We found that 127 patients who underwent myringoplasty, had normal contralateral ear.
Graft was taken up in 112 (88.2%). 56 patients had tubotympanic chronic otitis media
(COM) in the contralateral ear and graft was taken up in 42 patients (75%). Graft
uptake was significantly poor when the contralateral ear had tubotympanic COM (p < 0.05).
We assessed a total of 132 patients with normal ossicular chain for hearing improvement
after myringoplasty. The average pre-operative Air Conduction Threshold was 45.62 dB
and the average post-operative Air Conduction Threshold improved to 34.17 dB, which
was statistically significant (p < 0.001). The average pre-operative Air Bone Gap was 30.08 dB and the post-operative
Air Bone Gap was 21.18 dB, which was statistically significant (p < 0.001), as shown in [Table 2].
Table 2
Hearing results after myringoplasty
|
Pre-operative
|
Post-operative
|
p value
|
|
Air Bone gap
|
30.08 dB
|
21.18 dB
|
<0.001
|
|
Air Conduction Threshold
|
45.62 dB
|
34.17 dB
|
<0.001
|
During the study, we observed two cases of postaural wound infection and there were
no cases of post-operative sensorineural hearing loss.
Discussion
Myringoplasty is the commonest otologic surgery performed in our center, with cases
referred from all regions of the country. We included 230 myringoplasties using fascia
graft with underlay technique for the study.

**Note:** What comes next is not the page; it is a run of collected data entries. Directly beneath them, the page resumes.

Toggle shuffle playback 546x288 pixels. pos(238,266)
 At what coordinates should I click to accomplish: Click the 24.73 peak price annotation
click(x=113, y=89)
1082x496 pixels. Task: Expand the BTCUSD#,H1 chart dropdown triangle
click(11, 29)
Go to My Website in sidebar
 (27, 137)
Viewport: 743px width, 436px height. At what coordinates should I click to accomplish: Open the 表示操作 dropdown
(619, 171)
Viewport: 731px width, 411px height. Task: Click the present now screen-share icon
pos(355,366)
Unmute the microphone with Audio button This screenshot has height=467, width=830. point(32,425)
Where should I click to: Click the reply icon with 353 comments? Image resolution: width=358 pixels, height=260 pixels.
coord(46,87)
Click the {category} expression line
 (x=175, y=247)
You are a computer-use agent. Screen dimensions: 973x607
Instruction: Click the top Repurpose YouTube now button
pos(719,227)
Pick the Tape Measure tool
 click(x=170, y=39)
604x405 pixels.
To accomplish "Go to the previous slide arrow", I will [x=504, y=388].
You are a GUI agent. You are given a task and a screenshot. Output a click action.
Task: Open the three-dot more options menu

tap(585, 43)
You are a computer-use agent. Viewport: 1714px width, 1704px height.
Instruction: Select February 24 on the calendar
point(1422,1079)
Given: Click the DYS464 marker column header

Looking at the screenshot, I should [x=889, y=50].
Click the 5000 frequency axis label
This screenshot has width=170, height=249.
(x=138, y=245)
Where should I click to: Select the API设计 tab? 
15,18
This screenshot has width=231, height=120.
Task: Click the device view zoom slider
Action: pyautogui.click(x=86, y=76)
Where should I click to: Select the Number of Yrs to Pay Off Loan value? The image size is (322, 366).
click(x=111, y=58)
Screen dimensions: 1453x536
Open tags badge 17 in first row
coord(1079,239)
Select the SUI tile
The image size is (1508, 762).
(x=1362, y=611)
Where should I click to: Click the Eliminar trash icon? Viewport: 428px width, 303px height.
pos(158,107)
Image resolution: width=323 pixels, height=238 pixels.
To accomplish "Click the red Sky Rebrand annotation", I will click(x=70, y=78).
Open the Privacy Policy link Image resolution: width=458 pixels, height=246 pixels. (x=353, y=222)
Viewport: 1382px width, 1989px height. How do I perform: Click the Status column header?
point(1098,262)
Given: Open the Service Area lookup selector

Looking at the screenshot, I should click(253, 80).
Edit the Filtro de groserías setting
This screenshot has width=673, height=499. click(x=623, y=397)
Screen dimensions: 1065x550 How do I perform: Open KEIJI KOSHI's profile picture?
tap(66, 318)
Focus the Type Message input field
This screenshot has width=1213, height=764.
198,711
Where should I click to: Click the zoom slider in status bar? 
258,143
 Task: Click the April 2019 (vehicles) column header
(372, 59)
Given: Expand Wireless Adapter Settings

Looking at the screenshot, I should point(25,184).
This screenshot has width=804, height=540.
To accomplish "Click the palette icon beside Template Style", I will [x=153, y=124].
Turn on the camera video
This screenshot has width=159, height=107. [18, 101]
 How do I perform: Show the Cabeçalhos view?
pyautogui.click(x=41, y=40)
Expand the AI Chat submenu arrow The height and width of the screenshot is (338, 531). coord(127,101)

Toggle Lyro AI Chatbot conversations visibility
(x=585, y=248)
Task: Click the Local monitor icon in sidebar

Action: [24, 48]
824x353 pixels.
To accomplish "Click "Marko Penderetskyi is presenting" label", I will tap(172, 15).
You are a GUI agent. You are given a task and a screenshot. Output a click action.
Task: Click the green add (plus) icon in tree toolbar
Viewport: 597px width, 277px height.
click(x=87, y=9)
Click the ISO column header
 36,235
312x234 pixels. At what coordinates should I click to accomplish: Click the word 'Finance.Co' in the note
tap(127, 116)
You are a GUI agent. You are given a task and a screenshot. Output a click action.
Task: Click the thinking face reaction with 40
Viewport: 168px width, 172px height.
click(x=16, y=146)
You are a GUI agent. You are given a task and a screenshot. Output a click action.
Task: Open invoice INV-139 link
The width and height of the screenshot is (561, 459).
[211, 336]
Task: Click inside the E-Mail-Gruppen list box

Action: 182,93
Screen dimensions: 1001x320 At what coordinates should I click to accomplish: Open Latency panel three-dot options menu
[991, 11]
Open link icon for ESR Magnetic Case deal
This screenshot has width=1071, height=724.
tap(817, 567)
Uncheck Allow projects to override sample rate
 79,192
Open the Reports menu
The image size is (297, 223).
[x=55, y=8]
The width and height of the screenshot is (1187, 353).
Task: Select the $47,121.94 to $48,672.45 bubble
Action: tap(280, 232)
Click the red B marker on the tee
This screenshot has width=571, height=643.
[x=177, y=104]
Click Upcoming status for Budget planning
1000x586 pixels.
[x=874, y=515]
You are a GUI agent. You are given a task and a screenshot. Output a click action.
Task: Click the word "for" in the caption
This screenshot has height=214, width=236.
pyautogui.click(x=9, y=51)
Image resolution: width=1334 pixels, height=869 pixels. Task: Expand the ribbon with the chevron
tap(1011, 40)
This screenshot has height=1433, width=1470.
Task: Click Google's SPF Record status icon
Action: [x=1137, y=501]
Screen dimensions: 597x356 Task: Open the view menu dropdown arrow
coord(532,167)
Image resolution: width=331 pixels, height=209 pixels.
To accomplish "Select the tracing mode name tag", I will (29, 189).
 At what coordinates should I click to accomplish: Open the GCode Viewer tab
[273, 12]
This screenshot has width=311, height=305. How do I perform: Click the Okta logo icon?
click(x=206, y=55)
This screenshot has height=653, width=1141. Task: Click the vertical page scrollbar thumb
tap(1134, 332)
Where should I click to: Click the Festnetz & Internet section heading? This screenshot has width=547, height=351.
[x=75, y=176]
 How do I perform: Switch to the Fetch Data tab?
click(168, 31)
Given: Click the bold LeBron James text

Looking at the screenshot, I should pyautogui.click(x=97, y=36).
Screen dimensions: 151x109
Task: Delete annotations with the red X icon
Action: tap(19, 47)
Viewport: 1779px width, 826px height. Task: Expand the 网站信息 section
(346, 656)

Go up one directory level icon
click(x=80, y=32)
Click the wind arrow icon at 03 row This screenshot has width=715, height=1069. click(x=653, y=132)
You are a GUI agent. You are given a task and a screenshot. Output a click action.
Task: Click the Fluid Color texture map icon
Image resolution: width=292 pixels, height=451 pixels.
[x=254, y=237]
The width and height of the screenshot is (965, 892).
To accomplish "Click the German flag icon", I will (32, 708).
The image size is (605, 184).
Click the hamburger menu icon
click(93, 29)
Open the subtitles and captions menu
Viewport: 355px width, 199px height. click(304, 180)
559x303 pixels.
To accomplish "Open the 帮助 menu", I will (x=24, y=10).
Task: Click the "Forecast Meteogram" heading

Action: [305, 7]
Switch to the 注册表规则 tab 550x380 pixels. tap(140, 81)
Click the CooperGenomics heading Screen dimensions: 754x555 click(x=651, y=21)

The success rate of myringoplasty ranges from 35% to 95%.[5] The reason for such a wide array of reported success rates is mostly due to the
large variety of non-standardized definitions of success, selection criteria, study
designs, and lengths of postoperative follow-up; variables that make it very difficult
to compare the different published success rates.[9] In our study, we had a success rate of 83.1% at one year follow-up. The success
rate in our study is comparable to that of Wasson et al who had 80.8% success at minimum
three months follow-up in 130 cases.[10] The study by Gersdorff et al of 320 myringoplasties had a success rate of 87.7%
after three years follow-up.[11]
There was no significant difference in graft uptake with the size of perforation in
this study. Similar results has been shown by Calyan et al, Wasson et al, Gersdorff
et al, Pignataro et al, and Denoyelle et al, where the size of perforation was not
an important factor for successful myringoplasty.[5]
[10]
[11]
[12]
[13] On the contrary, Lee et al achieved a success rate of 74% for small perforations
(size less than 50%) and 56% for large perforations (size greater than 50%).[14] Study by Kotecha et al and Onal et al have shown better graft uptake in small size
perforation as compared with large perforation.[15]
[16]
There was no difference in graft uptake with the site of perforation in this study.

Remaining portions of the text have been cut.